New Orleans reconsidered to host important science meeting
The executive committee of the Society for Integrative and Comparative Biology is again willing to consider New Orleans to host the society's annual meetings. Back in 2009, the society decided not to hold any future meetings in New Orleans owing to "the official position of the state in weakening science education and specifically attacking evolution in science curricula," according to a February 5, 2009, letter (PDF) from SICB's president, Richard Satterlie, to Louisiana's governor Bobby Jindal. Particularly of concern to SICB was the so-called Louisiana Science Education Act, enacted in 2008, which threatens to open the door for creationism and scientifically unwarranted critiques of evolution to be taught in the state's public school science classes. The cost to Louisiana's economy in 2011, when SICB held its meeting in Salt Lake City rather than New Orleans, was estimated at $2.7 million.
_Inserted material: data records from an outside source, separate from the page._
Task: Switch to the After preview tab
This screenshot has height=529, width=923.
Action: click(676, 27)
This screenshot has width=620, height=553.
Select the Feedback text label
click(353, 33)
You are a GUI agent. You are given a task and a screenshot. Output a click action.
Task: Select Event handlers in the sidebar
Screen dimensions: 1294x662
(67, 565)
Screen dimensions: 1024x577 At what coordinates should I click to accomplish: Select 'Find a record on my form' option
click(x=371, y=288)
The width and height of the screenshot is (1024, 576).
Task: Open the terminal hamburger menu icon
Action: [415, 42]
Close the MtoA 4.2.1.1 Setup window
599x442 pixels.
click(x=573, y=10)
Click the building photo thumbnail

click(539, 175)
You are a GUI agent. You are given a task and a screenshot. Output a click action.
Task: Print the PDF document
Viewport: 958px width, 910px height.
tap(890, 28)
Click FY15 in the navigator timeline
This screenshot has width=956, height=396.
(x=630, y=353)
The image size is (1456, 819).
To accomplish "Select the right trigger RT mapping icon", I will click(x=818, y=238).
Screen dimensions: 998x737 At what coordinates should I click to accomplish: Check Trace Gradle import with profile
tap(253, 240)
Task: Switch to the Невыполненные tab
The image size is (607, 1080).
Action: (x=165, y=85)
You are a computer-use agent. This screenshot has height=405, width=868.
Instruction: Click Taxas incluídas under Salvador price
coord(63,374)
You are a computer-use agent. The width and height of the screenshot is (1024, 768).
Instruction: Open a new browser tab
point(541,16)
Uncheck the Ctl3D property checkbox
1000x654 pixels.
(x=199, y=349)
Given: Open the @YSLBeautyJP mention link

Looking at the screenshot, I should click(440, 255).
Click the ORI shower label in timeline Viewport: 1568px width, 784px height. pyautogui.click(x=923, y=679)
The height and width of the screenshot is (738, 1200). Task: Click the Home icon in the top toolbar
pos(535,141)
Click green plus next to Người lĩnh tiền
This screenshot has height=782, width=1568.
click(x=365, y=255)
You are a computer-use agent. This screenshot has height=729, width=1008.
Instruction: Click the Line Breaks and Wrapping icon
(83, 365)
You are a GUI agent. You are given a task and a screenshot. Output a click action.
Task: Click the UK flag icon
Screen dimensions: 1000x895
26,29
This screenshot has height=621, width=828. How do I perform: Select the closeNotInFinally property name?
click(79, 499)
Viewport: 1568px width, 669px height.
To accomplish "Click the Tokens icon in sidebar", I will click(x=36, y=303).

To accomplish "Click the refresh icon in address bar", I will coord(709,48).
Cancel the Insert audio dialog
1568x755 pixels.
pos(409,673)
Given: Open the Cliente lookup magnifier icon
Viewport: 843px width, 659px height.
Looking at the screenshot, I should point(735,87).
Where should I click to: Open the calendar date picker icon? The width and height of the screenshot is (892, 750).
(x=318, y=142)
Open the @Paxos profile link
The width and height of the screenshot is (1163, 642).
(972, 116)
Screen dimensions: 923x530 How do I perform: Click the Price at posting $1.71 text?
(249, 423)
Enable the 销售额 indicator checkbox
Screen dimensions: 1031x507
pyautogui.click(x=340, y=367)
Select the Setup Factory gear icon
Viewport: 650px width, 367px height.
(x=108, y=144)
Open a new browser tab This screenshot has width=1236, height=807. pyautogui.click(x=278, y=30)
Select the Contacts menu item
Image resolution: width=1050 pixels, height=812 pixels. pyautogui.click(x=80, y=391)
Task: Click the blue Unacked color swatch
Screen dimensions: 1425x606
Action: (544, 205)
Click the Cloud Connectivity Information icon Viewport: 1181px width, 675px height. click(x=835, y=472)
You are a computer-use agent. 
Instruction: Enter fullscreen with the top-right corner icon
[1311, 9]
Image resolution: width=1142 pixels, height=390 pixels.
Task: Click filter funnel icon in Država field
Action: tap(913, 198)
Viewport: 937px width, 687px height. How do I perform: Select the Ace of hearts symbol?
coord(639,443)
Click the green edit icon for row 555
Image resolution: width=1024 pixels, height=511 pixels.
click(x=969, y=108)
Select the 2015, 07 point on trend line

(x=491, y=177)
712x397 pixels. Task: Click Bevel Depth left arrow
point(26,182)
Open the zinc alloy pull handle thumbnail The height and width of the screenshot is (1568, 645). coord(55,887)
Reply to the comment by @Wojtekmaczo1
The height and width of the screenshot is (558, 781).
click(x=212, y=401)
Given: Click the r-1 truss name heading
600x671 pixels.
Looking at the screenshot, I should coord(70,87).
Now, however, citing "the May 2011 New Orleans City Council's unanimous vote rejecting the teaching of creationism as science and the December 2012 Orleans Parish School Board's decision to prohibit the teaching of creationism or intelligent design in classes designated as science classes," SICB is lifting its boycott for the city. In a column published by WWLTV (January 14, 2013), activist Zack Kopplin, who helped to organize both SICB's boycott and its lifting for New Orleans, commented, "In this creationism-riddled state, New Orleans is a bright spot," praising the city council and the parish school board for "standing up for science." Kopplin concluded, "Teaching creationism is wrong, and we must keep up fighting it in Louisiana, but thanks to y'all our state's policy appears to be evolving to a more scientific place."